ジャパン・バッシングが再燃する恐れ
日本の自動車市場はもともと燃費の良い小型車が中心。また国土が狭いこともあって、自動車1台あたりのガソリン使用量はアメリカの半分にも満たない。日本でもガソリン価格が20%程度上がっているが、消費量はほとんど落ちていない。もともと省エネ型社会なのだ。逆にエネルギー消費の大きいアメリカでは原油高の打撃が大きく、日本以上にハイブリッドカーが注目されていると言える。

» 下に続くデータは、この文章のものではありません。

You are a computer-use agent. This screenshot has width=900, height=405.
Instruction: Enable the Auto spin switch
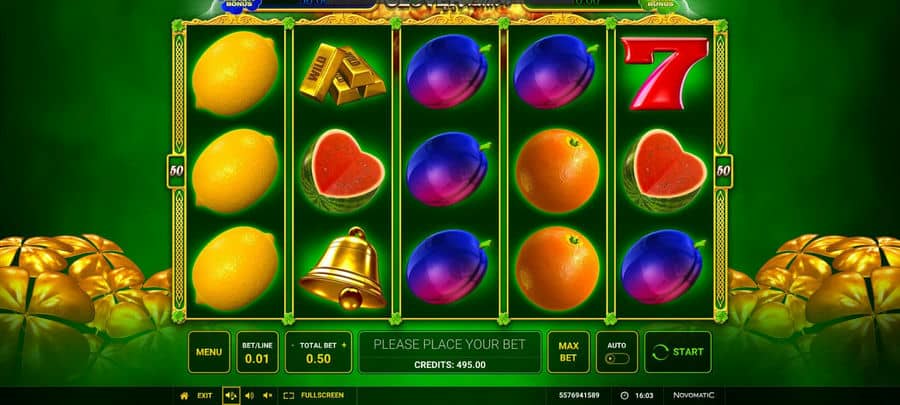[x=617, y=359]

トヨタは今夏からプリウスの生産ラインを増設し、生産量を6割増の年間13万台に引き上げた。その半分以上をアメリカ市場に振り向ける計画だ。アメリカのビッグスリーは認めていないが、日本の自動車メーカーの技術力はすでにアメリカを圧倒しているというのが自動車業界の常識だ。ハイブリッドカーの開発で、トヨタとホンダが世界の最先端を行っているのがその好例である。とはいえ、いくら人気があるからといってアメリカ向け輸出を増やしすぎるとジャパン・バッシングが再燃する恐れがある。トヨタはプリウスを今後、どこまで米国向けに増産するか、様子をうかがっているのである。